Amine : ”les musiques, véhicules, maisons et tous les autres décors sont vraiment anciens et moi tout ce qui est ancien ne me plaît pas vraiment. Il y a un passage qui m’a plu c’est quand le commissaire découvre Idrissa dans la trappe du bateau et dit à ses alliés qu’il y a rien et qu’il avait déjà fouillé l’endroit. Ça montre qu’il voulait sauver ce petit garçon.”
N.B. Les prénoms ont été modifiés
Poème écrit par un jeune migrant en hommage à un de ses amis qui, fuyant la guerre, est mort en mer.
« Pardonne-moi maman.
Pardonne-moi d’être parti sans te prévenir
Pardonne-moi de ne pas t’avoir embrassée.
Pardonne-moi d’avoir été trop subtil et d’être parti comme un voleur, car je fuyais la terreur et c’est l’erreur qui m’a surpris.
Aujourd’hui assise sur une natte, au fond de la cour, sur le sable où je jouais, larmes aux yeux je sais que tu penses à moi qui suis ton fils unique, maman.
Tu diras à nos voisines “Mon fils est parti loin d’ici, loin de toutes les hostilités”.
Il aura la vie sauve.
Il aura un avenir meilleur.
Et me reviendra avec un grand sourire.
Ce sera le sourire de la victoire. Ce sera le sourire de la liberté.
Mais non, maman, ce serait une erreur de ta part, car à présent je ne suis qu’un fantôme qui vit dans l‘eau.
Oui j’ai péri maman.
J’ai péri au plus profond de nulle part et mon cœur s’est éteint dans l’immense bleue.

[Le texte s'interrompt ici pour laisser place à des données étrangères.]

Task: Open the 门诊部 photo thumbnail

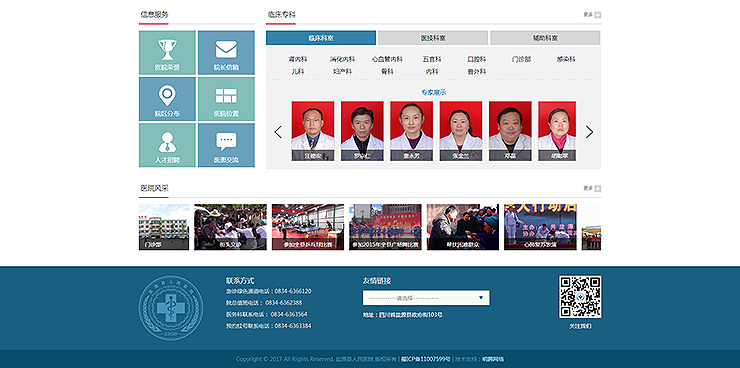Action: pyautogui.click(x=164, y=227)
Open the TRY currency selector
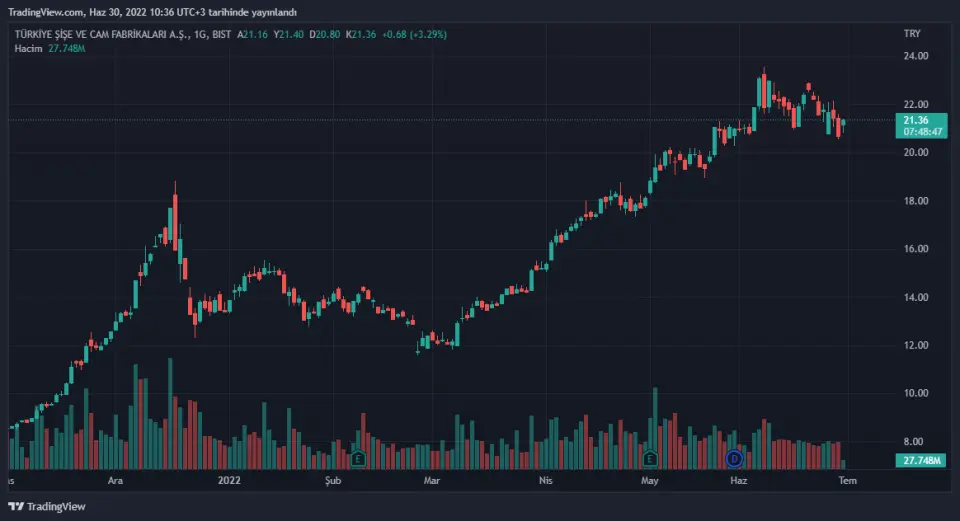 coord(911,34)
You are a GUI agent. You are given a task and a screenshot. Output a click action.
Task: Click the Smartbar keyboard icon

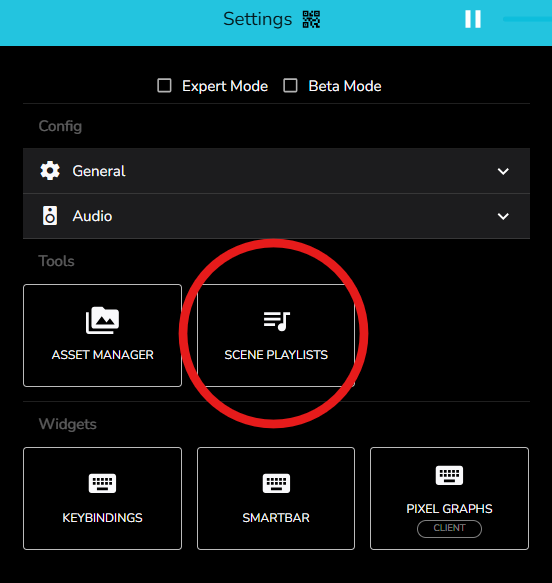click(x=276, y=483)
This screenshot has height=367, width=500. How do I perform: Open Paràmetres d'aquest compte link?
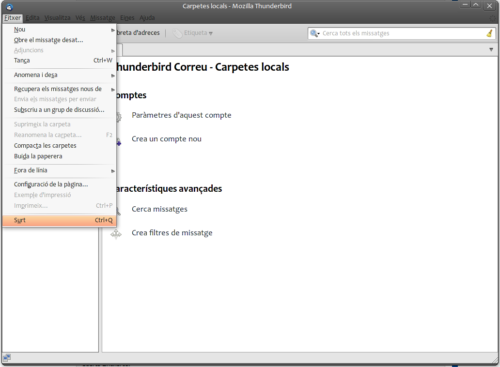coord(181,115)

Mon corps n’est plus rien qu’un simple appât, qui dans l’eau nourrira ses poissons.
Adieu maman.
Adieu mes rêves.
Moi qui croyais revoir un jour ton sourire, réentendre ta voix qui m’appelait toujours dans la cuisine.
Mais hélas maman, la mer m’a surpris.
Non, je ne saurais nager, car je n’ai connu que le désert.
Aujourd’hui j’ai péri comme autant d’autres que moi.
Adieu maman.
Adieu mes rêves.
Je ne connaîtrai pas de victoire.
Je ne connaîtrai pas de liberté.
Je ne reviendrai plus jamais.
Et tu ne t’en rendras compte qu’avec les tant d’années qui couleront.
Tu diras à nos voisines “Mon fils est parti depuis très longtemps et je n’ai plus de ses nouvelles”.
Ton cœur te dira, mon fils a peut-être péri.
Cette fois-ci tu auras raison maman.
Ah oui maman, ton fils n’a pas su nager et a péri comme tant d’autres que lui.
Tu le sauras dans longtemps mais tu ne l’avoueras à personne.
Tu pleureras toutes tes nuits.
Tu pleureras tous tes jours.
Tu croiras enfin ton cœur, qui avait toujours raison.
Et ta vie ne sera que tristesse.
Adieu ma pauvre maman.
Moi qui n’ai pas eu le temps de comprendre que le destin, ce n’est pas l’homme qui le choisit, mais plutôt la vie qui le lui offre.
Car ma liberté m’a coûté plus cher que ma vie.
Je n’ai rien eu d’autre à donner que mon âme.
Adieu maman, adieu mes rêves, adieu ma pauvre vie. »
Mohamed Nour Wana, Mineur soudanais arrivé seul à Paris.